What to produce - Beginning with the line that contains "Task: Expand the toolbar overflow chevron", copy each remaining line of the data below exactly.

=== Section Start ===

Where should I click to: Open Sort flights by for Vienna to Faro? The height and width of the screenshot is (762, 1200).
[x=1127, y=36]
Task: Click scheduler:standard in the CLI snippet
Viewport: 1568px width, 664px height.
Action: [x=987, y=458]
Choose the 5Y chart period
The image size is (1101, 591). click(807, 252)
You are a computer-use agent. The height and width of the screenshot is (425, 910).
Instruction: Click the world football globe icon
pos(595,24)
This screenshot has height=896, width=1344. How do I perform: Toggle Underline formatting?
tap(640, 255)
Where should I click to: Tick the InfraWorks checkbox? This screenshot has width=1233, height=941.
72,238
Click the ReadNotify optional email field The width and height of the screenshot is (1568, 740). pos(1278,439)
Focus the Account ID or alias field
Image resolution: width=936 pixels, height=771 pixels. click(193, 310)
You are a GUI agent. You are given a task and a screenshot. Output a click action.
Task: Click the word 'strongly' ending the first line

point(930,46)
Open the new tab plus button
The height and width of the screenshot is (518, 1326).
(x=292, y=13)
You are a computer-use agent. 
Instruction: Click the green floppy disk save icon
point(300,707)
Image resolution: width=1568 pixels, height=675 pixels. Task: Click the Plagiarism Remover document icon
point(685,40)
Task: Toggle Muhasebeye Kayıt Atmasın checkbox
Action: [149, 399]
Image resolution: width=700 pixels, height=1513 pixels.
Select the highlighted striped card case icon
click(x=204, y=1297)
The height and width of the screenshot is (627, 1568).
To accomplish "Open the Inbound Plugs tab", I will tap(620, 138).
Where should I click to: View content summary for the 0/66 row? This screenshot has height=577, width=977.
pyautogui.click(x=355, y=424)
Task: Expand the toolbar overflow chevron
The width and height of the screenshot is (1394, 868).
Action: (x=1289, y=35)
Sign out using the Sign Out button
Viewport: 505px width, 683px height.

=== Section End ===

Solution to this exercise -
Task: Expand the toolbar overflow chevron
The width and height of the screenshot is (1394, 868).
Action: (x=1289, y=35)
Sign out using the Sign Out button
Viewport: 505px width, 683px height.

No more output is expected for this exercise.